I am beginning to learn chemistry/physics, and I have recently read about JJ Thompson's experiment which led to the discovery of the electron. In every source that I've read, the writers note that Thompson used an anode and a cathode to conduct electricity. In addition, the magnet supposedly had N/S ends. I did not know what a charge was, so I looked it up. But, frustratingly, I always get answers that refer to electrons and protons. That is, things that are negative have more electrons than protons, and vice versa. This gives me no idea as to how Thompson inferred that electrons are negatively charged from his experiment.

My question is, can you define charge without talking about electrons and protons? Thompson didn't know electrons existed, so it seems to me that he must've had some other working definition of charge in order to determine that electrons were negatively charged. What makes an object a cathode or an anode, without referring to protons and electrons? If that question doesn't make sense, is it possible to adapt it just for the sake of understanding the experiment?

  • $\begingroup$ No, he knew he was looking at electrons, even though the name hasn't been picked yet. Millikan's experiment tells us what the minimum amount of charge is, and electric fields will tell us which sign that charge is. The magnetic field tells us the mass from these, and just by comparing with ions of various types, it can be shown that the electron is a subatomic material that is way too light to be an ion. He thus knew he had a new thing. He even knew it was a particle, not a wave. His son later proved it was a wave too, though. $\endgroup$ Jul 20 at 2:39

1 Answer 1


. . . . . . without defining charge via electrons and protons?

At the time of his famous experiment in 1897 Thomson the idea of there being protons and electron did not exist.

The idea of positive and negative charge came from Benjamin Franklin to explain various (electrostatic) phenomena and with the names referring to a surplus of a "fluid", positive (charge) which was transferred between bodies and a lack of the fluid, negative (charge).
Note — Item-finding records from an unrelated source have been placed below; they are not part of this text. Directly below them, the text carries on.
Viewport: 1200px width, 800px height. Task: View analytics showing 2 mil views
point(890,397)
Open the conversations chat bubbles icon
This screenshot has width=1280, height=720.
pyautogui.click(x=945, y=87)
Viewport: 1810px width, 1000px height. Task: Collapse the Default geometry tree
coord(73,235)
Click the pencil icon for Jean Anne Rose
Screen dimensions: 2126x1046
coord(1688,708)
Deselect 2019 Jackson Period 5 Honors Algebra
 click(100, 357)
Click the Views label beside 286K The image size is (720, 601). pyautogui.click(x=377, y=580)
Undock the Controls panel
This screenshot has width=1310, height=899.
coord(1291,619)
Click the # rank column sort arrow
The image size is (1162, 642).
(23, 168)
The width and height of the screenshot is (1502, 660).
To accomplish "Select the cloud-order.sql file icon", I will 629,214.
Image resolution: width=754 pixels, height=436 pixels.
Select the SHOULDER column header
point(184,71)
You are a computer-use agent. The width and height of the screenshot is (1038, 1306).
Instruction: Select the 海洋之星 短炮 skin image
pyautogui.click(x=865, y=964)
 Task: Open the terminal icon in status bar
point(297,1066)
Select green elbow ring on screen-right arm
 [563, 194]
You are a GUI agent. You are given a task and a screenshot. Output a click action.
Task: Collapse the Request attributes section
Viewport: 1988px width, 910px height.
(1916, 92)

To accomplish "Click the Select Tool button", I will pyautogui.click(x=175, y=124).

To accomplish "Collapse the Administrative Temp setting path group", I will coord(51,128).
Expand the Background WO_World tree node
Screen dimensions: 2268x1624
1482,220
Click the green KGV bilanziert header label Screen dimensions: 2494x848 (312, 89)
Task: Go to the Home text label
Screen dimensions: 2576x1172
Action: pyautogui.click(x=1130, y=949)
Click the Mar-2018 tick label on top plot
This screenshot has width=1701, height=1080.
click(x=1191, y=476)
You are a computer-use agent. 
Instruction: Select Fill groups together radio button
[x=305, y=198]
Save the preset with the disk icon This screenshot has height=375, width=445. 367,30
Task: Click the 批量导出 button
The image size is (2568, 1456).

Later with the advent of discharge tube which had gas in then under very low pressure it was found that "something" started on the negative electrode cathode) , traveled in straight lines (a shadow could be produced) but could be deflected by a magnetic field, and caused fluorescence of glass and a phosphor.
Hence the name $cathode rays$, starting at the cathode and have light rays like properties in terms of the formation of shadows.

The two main theories current at time of Thomson was that the cathode rays were a new type of particle and that cathode rays were a new type of wave.

The deflection of the cathode rays by a magnetic field meant that once collected by a vessel connected to an electroscope it was shown that cathode rays were negative having the same charge as a glass rod has after it was rubbed with silk.

Thomson was also able to deflect the cathode rays with an electric field and thus measured the mass to charge ratio of the cathode rays showing that as they had mass they must be particles.
Measuring the penetrating power of electrons lead Thomson to infer that the mass of a cathode rays particle was $1/1800$ the mass of the lightest atom, hydrogen.

The discovery of cathode rays and showing they were negative particle with a mass much smaller than that of atoms was a hint that atoms were not indivisible with one of the constituent parts the negatively charge electron.

He then proposed that the atom looked like a plum pudding and to explain the two types of static electricity it must contain as atoms are neutral, he suggested that the atom consisted of positive 'dough' with a lot of negative electrons stuck in it.
Please note no mention of protons which came with the experiments of Rutherford and others.